Die theoretische Ausbringung lt. DIN 499 nach Herstellerangabe liegt für die Stabelektrode E 422 RR 53 (Kontakt 160) bei 125% bis maximal 160% und bei der Stabelektrode E 422 RB 12 (OK 50.40) bis maximal 105%.

Kernstabumhüllung

Beim Lichtbogenhandschweißen spielt die Kernstabumhüllung eine besondere Rolle. Die Umhüllung wird, abgesehen von ihrem Umfang bzw. Volumen, besonders mit ihrer Stoffzusammensetzung für den Schweißprozess und dessen Qualität maßgebend.

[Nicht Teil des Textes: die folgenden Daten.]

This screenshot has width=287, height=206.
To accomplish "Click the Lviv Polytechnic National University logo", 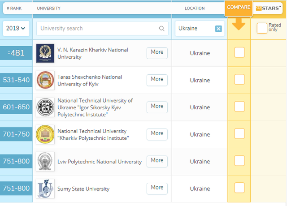I will point(45,162).
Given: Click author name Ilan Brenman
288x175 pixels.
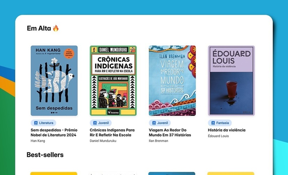Looking at the screenshot, I should tap(159, 141).
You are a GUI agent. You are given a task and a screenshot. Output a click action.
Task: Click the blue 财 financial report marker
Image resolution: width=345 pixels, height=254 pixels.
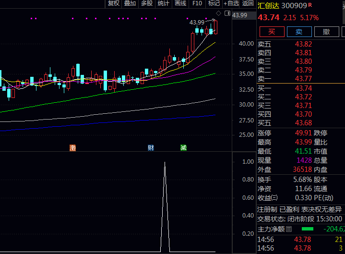151,148
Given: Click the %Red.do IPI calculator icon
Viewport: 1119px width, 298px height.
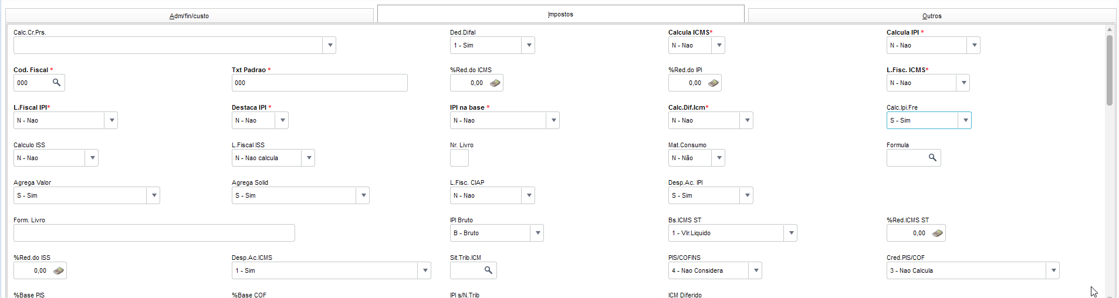Looking at the screenshot, I should tap(714, 83).
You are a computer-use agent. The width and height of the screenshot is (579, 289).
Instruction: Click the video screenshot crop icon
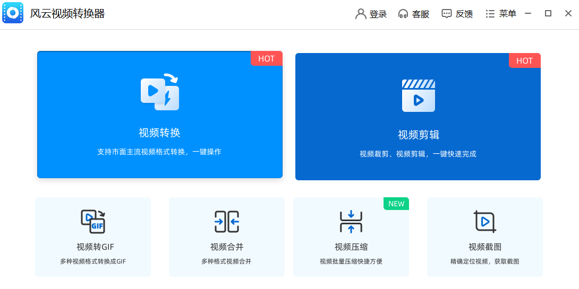coord(484,222)
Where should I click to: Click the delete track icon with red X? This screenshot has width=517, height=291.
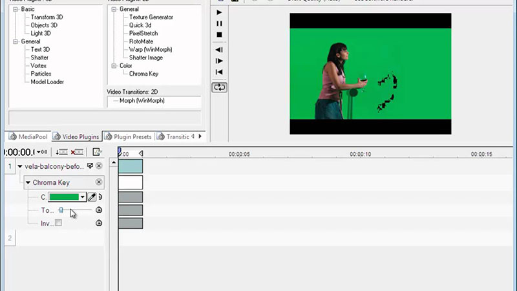coord(77,152)
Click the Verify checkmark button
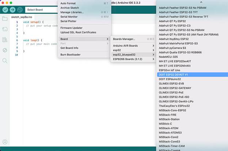The width and height of the screenshot is (228, 151). click(5, 9)
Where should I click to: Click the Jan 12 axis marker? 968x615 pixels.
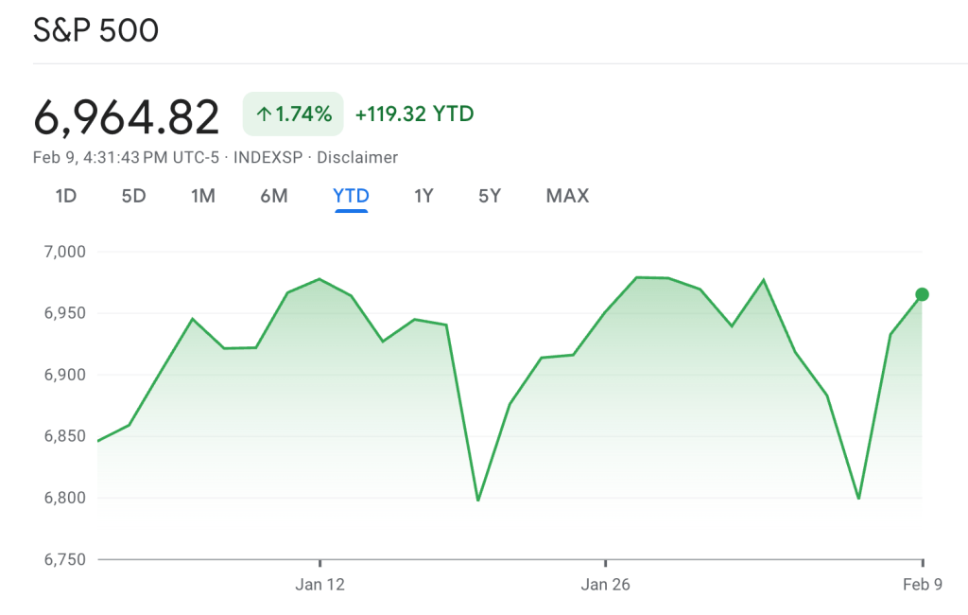[320, 585]
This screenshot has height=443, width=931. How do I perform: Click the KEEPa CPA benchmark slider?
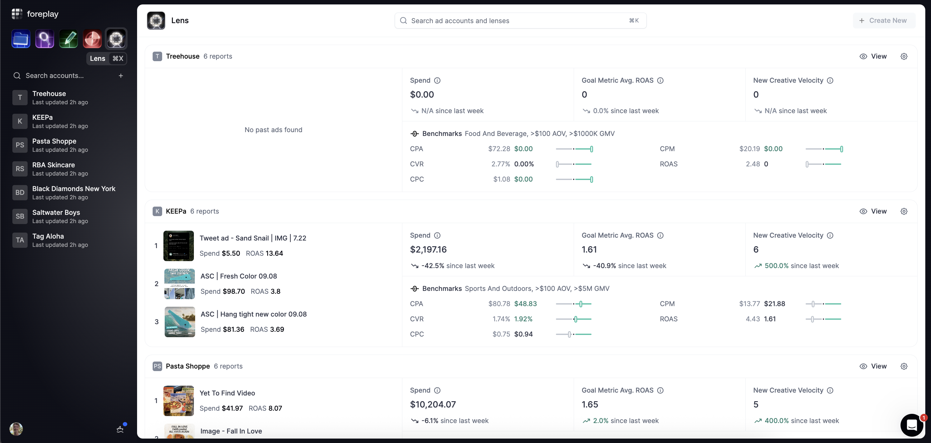574,304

  • Sauerumhüllte Elektroden erzeugen ein sehr dünnflüssiges Schweißgut, was dementsprechend hohe Fließgeschwindigkeiten und Abschmelzleistungen bringt.
  • Rutilumhüllte Elektroden erzeugen Schweißnähte angemessener Qualität und eine angemessene Fließgeschwindigkeit, welche mitunter einen flexibeln Einsatz in allen Positionen erlaubt.
  • Basischumhüllte Elektroden bieten die besten mechanisch belastbaren Schweißnähte und unter Bedingungen eine besondere Zähigkeit bei tiefen Temperaturen, weit unter dem Nullpunkt, gewährleisten.
  • Zelluloseumhüllte Elektroden bieten eine sehr geringe Schlackebildung und können ausgedehnte Schweißnähte mit guter Spaltüberbrückung erzielen.